Un accord pour un nouveau gouvernement wallon a été trouvé: voici le casting le plus probable

On y est. Plus d'un mois après la décision de Benoît Lutgen et du cdH, la Wallonie va pouvoir se trouver un nouveau gouvernement. Tout est réglé: Lutgen et Olivier Chastel, son homologue du MR, ont annoncé un accord et une conférence de presse est prévue ce mardi.

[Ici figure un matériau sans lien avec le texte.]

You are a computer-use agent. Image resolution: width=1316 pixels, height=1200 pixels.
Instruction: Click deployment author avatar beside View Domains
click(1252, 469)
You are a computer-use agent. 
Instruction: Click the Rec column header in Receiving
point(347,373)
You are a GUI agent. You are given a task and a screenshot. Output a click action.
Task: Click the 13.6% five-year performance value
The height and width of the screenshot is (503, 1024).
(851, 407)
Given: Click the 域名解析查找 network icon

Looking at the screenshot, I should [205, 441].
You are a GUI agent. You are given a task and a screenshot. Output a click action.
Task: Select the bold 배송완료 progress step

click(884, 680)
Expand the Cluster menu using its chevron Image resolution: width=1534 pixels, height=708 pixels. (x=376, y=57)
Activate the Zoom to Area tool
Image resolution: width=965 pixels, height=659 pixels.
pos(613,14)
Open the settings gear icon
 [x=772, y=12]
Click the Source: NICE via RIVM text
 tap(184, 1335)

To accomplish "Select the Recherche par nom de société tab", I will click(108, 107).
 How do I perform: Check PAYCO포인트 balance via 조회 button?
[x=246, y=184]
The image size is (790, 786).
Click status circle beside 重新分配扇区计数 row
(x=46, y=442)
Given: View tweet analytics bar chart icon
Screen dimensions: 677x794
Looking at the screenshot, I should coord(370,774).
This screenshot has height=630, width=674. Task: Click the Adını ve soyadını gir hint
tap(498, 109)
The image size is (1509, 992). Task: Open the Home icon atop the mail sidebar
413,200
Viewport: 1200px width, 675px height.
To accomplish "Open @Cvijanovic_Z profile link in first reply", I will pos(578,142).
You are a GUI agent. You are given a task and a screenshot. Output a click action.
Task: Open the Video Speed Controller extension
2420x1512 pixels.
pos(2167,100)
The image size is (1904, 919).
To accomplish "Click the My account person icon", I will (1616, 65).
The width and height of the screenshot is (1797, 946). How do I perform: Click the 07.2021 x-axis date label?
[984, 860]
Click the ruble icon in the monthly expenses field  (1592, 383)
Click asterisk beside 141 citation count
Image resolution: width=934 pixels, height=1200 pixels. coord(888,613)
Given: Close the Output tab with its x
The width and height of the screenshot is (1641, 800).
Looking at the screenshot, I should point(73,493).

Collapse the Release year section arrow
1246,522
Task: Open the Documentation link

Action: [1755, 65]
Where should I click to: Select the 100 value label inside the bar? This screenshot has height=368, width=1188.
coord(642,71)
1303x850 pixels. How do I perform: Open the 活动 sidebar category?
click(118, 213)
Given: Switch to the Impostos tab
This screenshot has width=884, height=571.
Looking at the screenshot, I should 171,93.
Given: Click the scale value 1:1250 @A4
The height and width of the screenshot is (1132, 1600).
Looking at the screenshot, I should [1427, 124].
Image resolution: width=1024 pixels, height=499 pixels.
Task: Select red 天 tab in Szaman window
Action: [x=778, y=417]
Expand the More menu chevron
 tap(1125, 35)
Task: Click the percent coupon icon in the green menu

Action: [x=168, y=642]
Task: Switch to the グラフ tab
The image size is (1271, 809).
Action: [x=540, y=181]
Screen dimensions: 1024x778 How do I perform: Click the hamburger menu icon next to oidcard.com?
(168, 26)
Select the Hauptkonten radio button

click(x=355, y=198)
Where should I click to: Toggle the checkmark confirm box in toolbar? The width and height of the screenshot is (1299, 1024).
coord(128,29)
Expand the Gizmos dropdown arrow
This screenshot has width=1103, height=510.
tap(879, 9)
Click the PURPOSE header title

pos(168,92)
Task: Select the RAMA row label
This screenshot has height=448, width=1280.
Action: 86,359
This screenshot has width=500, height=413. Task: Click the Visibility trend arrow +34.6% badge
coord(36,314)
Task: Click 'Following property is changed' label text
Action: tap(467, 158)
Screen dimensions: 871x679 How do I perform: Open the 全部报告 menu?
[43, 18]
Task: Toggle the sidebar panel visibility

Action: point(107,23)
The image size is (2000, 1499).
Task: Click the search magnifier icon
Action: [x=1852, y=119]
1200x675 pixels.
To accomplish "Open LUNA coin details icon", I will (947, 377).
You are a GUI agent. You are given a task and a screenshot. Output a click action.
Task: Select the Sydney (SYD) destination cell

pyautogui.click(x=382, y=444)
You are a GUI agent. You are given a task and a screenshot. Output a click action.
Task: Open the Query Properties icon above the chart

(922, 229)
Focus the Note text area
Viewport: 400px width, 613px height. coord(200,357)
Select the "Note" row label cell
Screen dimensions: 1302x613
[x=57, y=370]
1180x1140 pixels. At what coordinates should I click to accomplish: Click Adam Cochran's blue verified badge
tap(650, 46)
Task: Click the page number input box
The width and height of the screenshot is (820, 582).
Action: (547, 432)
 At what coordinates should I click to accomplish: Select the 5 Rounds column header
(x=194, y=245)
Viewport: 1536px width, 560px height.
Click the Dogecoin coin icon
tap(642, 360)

Le casting sera discuté ce mercredi mais on peut déjà l'esquisser: quelques têtes bien connues devraient se mettre sur le devant de la scène. 

Semaine décisive pour la Wallonie. Un accord entre le cdH et le MR est intervenu ce mardi en vue de constituer un gouvernement. Ce sera donc sans Ecolo, occupé à d'abord régler les problèmes de gouvernance avec DéFi.

Qui pour prendre la place de Magnette?

Mercredi, libéraux et centristes devraient se mettre au tour de la table pour discuter casting. On connait déjà les grandes lignes du gouvernement à venir. A commencer par le ministre-président: la place irait à Olivier Chastel qui sera à la tête du groupe majoritaire (MR). Il faudra toutefois lui trouver un remplaçant à la tête du parti. A moins que les Libéraux ne décident de placer Jean-Luc Crucke, député wallon expérimenté.

Autre nom qui circule: Willy Borsus. Mais Régis Dandoy, politologue à l'UCL, faisait remarquer à la RTBF que Charles Michel ne devrait pas lâcher son poulain au fédéral. Willy Borsus y est ministre des Classes moyennes, des PME et de l'Agriculture: "Il y a déjà eu deux démissions sur ces trois dernières années au niveau du gouvernement fédéral donc ça commencerait à faire beaucoup. Il faut probablement chercher des ministres MR en dehors du fédéral."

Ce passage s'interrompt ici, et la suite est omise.